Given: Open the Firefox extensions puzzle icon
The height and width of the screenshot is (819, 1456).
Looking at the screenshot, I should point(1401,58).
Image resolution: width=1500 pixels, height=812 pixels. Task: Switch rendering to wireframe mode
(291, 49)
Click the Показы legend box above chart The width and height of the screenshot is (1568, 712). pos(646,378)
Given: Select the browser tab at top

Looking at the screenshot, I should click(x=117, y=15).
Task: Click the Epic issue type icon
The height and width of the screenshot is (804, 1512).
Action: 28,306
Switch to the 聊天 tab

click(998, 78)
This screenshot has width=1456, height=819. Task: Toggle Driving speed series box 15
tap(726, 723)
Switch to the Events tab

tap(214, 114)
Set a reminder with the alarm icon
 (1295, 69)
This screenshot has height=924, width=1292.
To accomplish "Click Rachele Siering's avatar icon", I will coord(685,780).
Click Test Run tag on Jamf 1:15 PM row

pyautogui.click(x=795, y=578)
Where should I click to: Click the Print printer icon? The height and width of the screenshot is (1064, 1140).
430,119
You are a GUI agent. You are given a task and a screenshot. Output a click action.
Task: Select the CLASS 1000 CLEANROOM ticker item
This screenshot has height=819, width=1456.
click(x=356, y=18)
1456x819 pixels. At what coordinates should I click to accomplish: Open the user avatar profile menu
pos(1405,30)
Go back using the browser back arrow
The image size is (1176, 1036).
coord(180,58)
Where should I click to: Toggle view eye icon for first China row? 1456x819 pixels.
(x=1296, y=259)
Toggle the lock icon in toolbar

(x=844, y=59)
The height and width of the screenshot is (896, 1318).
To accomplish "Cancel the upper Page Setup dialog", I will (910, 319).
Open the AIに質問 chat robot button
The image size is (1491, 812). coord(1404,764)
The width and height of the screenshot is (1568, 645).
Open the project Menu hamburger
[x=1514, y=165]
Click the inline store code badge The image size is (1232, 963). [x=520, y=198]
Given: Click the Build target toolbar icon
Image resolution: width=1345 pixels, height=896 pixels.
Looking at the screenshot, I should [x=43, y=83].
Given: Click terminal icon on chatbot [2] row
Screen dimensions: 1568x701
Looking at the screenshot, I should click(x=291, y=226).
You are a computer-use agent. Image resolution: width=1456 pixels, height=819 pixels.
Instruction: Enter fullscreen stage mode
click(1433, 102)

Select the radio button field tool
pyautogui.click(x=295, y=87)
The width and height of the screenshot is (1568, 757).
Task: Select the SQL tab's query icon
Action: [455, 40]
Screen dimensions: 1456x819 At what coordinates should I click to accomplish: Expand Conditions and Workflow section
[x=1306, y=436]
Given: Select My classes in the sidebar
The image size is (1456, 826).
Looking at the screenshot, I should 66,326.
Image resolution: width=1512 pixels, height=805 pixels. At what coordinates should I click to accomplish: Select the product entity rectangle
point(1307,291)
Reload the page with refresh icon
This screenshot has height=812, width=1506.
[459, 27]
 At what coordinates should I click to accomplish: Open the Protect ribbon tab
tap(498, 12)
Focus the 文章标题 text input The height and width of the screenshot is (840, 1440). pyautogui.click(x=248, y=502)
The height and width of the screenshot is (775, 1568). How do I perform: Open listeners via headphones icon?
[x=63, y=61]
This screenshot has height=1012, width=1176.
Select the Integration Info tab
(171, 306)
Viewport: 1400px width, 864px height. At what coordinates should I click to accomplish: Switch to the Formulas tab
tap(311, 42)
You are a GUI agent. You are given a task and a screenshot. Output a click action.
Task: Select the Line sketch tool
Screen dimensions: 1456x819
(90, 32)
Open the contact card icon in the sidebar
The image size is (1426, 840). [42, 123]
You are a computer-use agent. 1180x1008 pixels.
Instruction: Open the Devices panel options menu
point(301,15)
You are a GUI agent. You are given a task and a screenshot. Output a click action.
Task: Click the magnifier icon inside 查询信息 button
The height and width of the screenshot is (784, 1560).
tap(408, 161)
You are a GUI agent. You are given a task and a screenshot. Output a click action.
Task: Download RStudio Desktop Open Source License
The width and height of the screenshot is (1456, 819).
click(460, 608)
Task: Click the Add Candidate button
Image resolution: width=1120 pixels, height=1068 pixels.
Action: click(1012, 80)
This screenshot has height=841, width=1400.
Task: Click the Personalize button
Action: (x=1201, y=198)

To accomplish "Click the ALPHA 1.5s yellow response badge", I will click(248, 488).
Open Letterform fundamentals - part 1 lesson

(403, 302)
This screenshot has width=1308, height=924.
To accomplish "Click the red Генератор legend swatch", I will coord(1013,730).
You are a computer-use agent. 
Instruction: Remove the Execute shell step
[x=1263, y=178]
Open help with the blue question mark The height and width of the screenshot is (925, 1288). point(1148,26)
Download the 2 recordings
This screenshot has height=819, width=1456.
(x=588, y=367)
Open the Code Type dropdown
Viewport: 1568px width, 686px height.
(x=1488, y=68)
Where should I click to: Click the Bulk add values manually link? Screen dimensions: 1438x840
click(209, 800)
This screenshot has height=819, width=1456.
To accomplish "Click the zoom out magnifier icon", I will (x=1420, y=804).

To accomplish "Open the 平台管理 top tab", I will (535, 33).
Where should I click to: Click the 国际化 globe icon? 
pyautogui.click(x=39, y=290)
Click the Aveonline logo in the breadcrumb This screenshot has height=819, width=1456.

### [Your task]
With no word added or dropped, repeat the entire listing.

### [Response to this task]
Given: Open the Firefox extensions puzzle icon
The height and width of the screenshot is (819, 1456).
Looking at the screenshot, I should point(1401,58).
Image resolution: width=1500 pixels, height=812 pixels. Task: Switch rendering to wireframe mode
(291, 49)
Click the Показы legend box above chart The width and height of the screenshot is (1568, 712). pos(646,378)
Given: Select the browser tab at top

Looking at the screenshot, I should click(x=117, y=15).
Task: Click the Epic issue type icon
The height and width of the screenshot is (804, 1512).
Action: 28,306
Switch to the 聊天 tab

click(998, 78)
This screenshot has width=1456, height=819. Task: Toggle Driving speed series box 15
tap(726, 723)
Switch to the Events tab

tap(214, 114)
Set a reminder with the alarm icon
 (1295, 69)
This screenshot has height=924, width=1292.
To accomplish "Click Rachele Siering's avatar icon", I will coord(685,780).
Click Test Run tag on Jamf 1:15 PM row

pyautogui.click(x=795, y=578)
Where should I click to: Click the Print printer icon? The height and width of the screenshot is (1064, 1140).
430,119
You are a GUI agent. You are given a task and a screenshot. Output a click action.
Task: Select the CLASS 1000 CLEANROOM ticker item
This screenshot has height=819, width=1456.
click(x=356, y=18)
1456x819 pixels. At what coordinates should I click to accomplish: Open the user avatar profile menu
pos(1405,30)
Go back using the browser back arrow
The image size is (1176, 1036).
coord(180,58)
Where should I click to: Toggle view eye icon for first China row? 1456x819 pixels.
(x=1296, y=259)
Toggle the lock icon in toolbar

(x=844, y=59)
The height and width of the screenshot is (896, 1318).
To accomplish "Cancel the upper Page Setup dialog", I will (910, 319).
Open the AIに質問 chat robot button
The image size is (1491, 812). coord(1404,764)
The width and height of the screenshot is (1568, 645).
Open the project Menu hamburger
[x=1514, y=165]
Click the inline store code badge The image size is (1232, 963). [x=520, y=198]
Given: Click the Build target toolbar icon
Image resolution: width=1345 pixels, height=896 pixels.
Looking at the screenshot, I should [x=43, y=83].
Given: Click terminal icon on chatbot [2] row
Screen dimensions: 1568x701
Looking at the screenshot, I should click(x=291, y=226).
You are a computer-use agent. Image resolution: width=1456 pixels, height=819 pixels.
Instruction: Enter fullscreen stage mode
click(1433, 102)

Select the radio button field tool
pyautogui.click(x=295, y=87)
The width and height of the screenshot is (1568, 757).
Task: Select the SQL tab's query icon
Action: [455, 40]
Screen dimensions: 1456x819 At what coordinates should I click to accomplish: Expand Conditions and Workflow section
[x=1306, y=436]
Given: Select My classes in the sidebar
The image size is (1456, 826).
Looking at the screenshot, I should 66,326.
Image resolution: width=1512 pixels, height=805 pixels. At what coordinates should I click to accomplish: Select the product entity rectangle
point(1307,291)
Reload the page with refresh icon
This screenshot has height=812, width=1506.
[459, 27]
 At what coordinates should I click to accomplish: Open the Protect ribbon tab
tap(498, 12)
Focus the 文章标题 text input The height and width of the screenshot is (840, 1440). pyautogui.click(x=248, y=502)
The height and width of the screenshot is (775, 1568). How do I perform: Open listeners via headphones icon?
[x=63, y=61]
This screenshot has height=1012, width=1176.
Select the Integration Info tab
(171, 306)
Viewport: 1400px width, 864px height. At what coordinates should I click to accomplish: Switch to the Formulas tab
tap(311, 42)
You are a GUI agent. You are given a task and a screenshot. Output a click action.
Task: Select the Line sketch tool
Screen dimensions: 1456x819
(90, 32)
Open the contact card icon in the sidebar
The image size is (1426, 840). [42, 123]
You are a computer-use agent. 1180x1008 pixels.
Instruction: Open the Devices panel options menu
point(301,15)
You are a GUI agent. You are given a task and a screenshot. Output a click action.
Task: Click the magnifier icon inside 查询信息 button
The height and width of the screenshot is (784, 1560).
tap(408, 161)
You are a GUI agent. You are given a task and a screenshot. Output a click action.
Task: Download RStudio Desktop Open Source License
The width and height of the screenshot is (1456, 819).
click(460, 608)
Task: Click the Add Candidate button
Image resolution: width=1120 pixels, height=1068 pixels.
Action: click(1012, 80)
This screenshot has height=841, width=1400.
Task: Click the Personalize button
Action: (x=1201, y=198)

To accomplish "Click the ALPHA 1.5s yellow response badge", I will click(248, 488).
Open Letterform fundamentals - part 1 lesson

(403, 302)
This screenshot has width=1308, height=924.
To accomplish "Click the red Генератор legend swatch", I will coord(1013,730).
You are a computer-use agent. 
Instruction: Remove the Execute shell step
[x=1263, y=178]
Open help with the blue question mark The height and width of the screenshot is (925, 1288). point(1148,26)
Download the 2 recordings
This screenshot has height=819, width=1456.
(x=588, y=367)
Open the Code Type dropdown
Viewport: 1568px width, 686px height.
(x=1488, y=68)
Where should I click to: Click the Bulk add values manually link? Screen dimensions: 1438x840
click(209, 800)
This screenshot has height=819, width=1456.
To accomplish "Click the zoom out magnifier icon", I will (x=1420, y=804).

To accomplish "Open the 平台管理 top tab", I will (535, 33).
Where should I click to: Click the 国际化 globe icon? 
pyautogui.click(x=39, y=290)
Click the Aveonline logo in the breadcrumb This screenshot has height=819, width=1456.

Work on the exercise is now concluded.